Der Zauber von Berlin

Ana_Hutmacher

von Ana_Hutmacher

Story

Zum ersten Mal in der Hauptstadt war ich mit 17. Die Erinnerung daran ist schon etwas verblasst und besteht aus Schlaglichtern:

Aus einem ersten Schlaglicht, als ich auf einem verlassenen Autobahnparkplatz in aller Herrgottsfrühe in einen Reisebus steige – voller Aufregung auf das Internationale Deutsche Turnfest in Berlin. Pausen an anonymen Raststätten. Meine Beteiligung an hochgradig peinlichen Workout-Einlagen an den unmöglichsten Plätzen. Unser Gekicher. Wegen des heißen Turners, der mit uns im Bus sitzt. Wegen der vielen fremden Leute. Wegen, na ja, so ziemlich allem eigentlich.

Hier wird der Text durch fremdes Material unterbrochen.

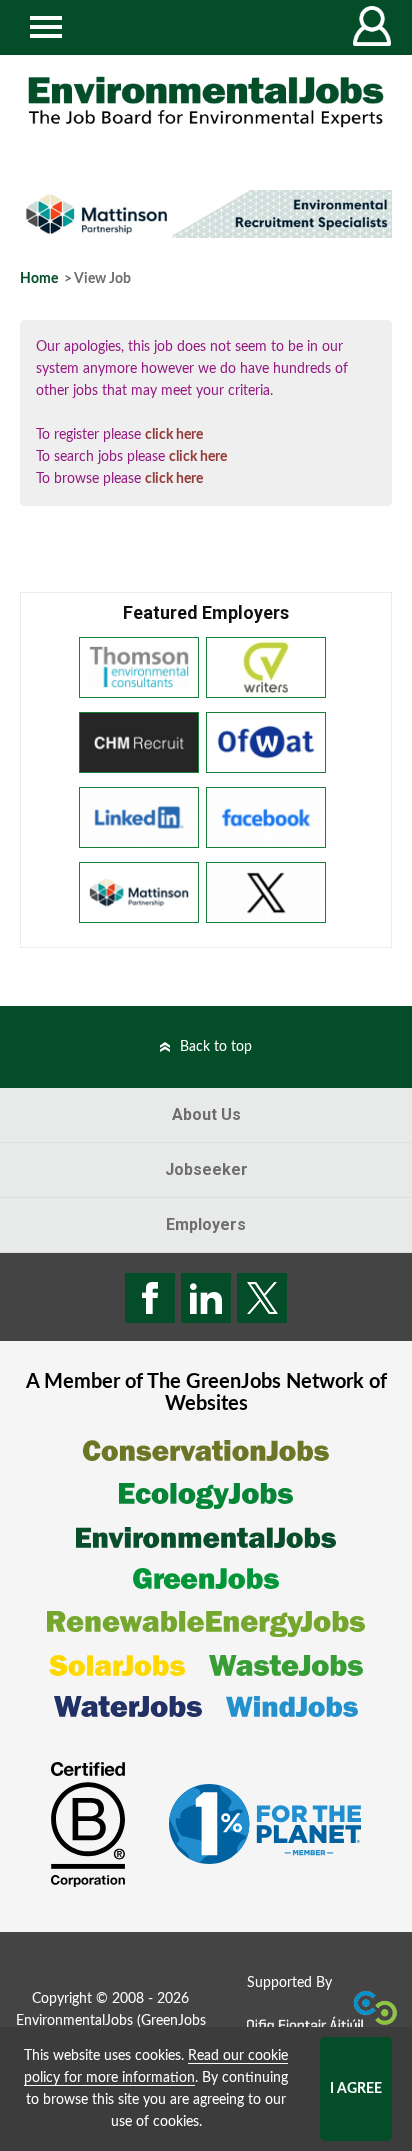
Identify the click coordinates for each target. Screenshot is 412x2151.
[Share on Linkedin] (206, 1298)
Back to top (216, 1047)
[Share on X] (262, 1298)
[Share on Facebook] (150, 1298)
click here (174, 435)
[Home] (206, 102)
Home (39, 279)
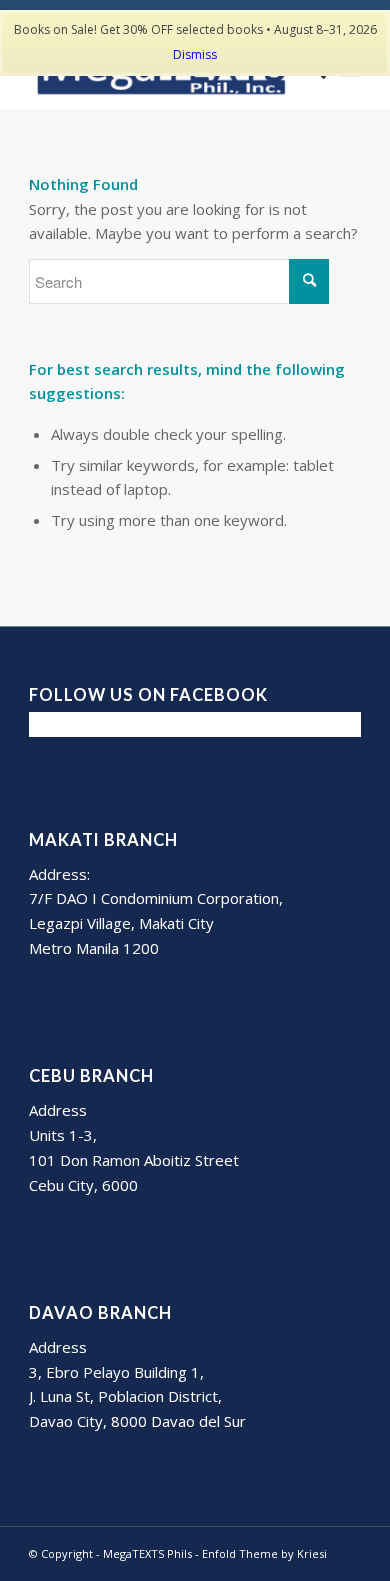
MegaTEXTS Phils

Das zweite Schlaglicht fällt auf ein Klassenzimmer einer Grundschule mitten in Marzahn. Auf die mitgebrachten Matratzen, auf denen wir versuchen, es uns gemütlich zu machen. Die nachts die Luft verlieren. Von denen wir im Schlaf herunterkullern. Um dann am nächsten Morgen mit steifem Nacken aufzuwachen. Nicht ganz so erfrischt für einen Tag, an dem wir Leistung bringen sollen. Noch weniger, als wir uns wenig später mit unserem Frühstück konfrontiert sehen: Schrippen. Mir wird heute noch ein bisschen übel, wenn ich an diese seltsam geratenen Milchbrötchen zurückdenke, die uns mit Wurst und Käse serviert worden sind. Was hätte ich nicht alles für einen richtigen Semmel getan!

Das dritte erhellt zwei Wachmänner, die vor unserem Speisesaal sitzen. Und mich, die ich mich an sie wende: ,,Wollt’s ihr au‘ no’n Kaffee?“ Eine Sekunde vergeht. Eine weitere. Keine Reaktion. Kein Blinzeln. Nur ein leicht irritiertes Starren aus zwei verschiedenen Paar Augen. Bis sich meine Wangen vor Scham röten und eine Erkenntnis in mein Bewusstsein sickert. Über meinen leichten Dialekt und den Dorfkind-Charme.

Im vierten Kegel ist ein Bus zu sehen. Eine S-Bahn. Eine U-Bahn. Viele verschiedene Leute, die viele verschiedene Leben leben. So viele an einem Ort. Wir schauen und schauen und schauen aus dem Fenster, die Straßen entlang, überallhin. Es ist faszinierend und doch fühlen wir uns ein bisschen erschlagen. Müde allein schon vom Zusehen. Ein bisschen fehl am Platz.

Das fünfte begleitet uns in Kaufhäuser, die so unfassbar groß sind, dass wir uns darin zu verlieren drohen. Zur obligatorischen Currywurst-Bude. In einen Essence-Maker-Shop. Zum Alex. Zum Brandenburger Tor. In einen Starbucks. Zum Checkpoint Charlie, an dem wir kichernd um ein Selfie mit einem der dort posierenden Soldaten bitten. Vorbei an wunderschöner Straßenkunst. Und natürlich ins Messe-Gelände. Vor allem ins Messe-Gelände. Denn dort fand das Turnfest schließlich statt.

Das zweite Mal war ich 21 und genoss jeden einzelnen Wimpernschlag.

Was an Berlin so bezaubernd sein soll? Vermutlich ist die Antwort so einfach wie kompliziert: In Berlin wohnen unfassbar viele Menschen. Unzählige machen sich Tag für Tag für Tag auf den Weg dorthin. Alle verbinden sie etwas mit dieser Stadt. Haben Erinnerungen, die mit ihr verknüpft sind. Und machen die ihn nicht aus? Den Zauber von Berlin.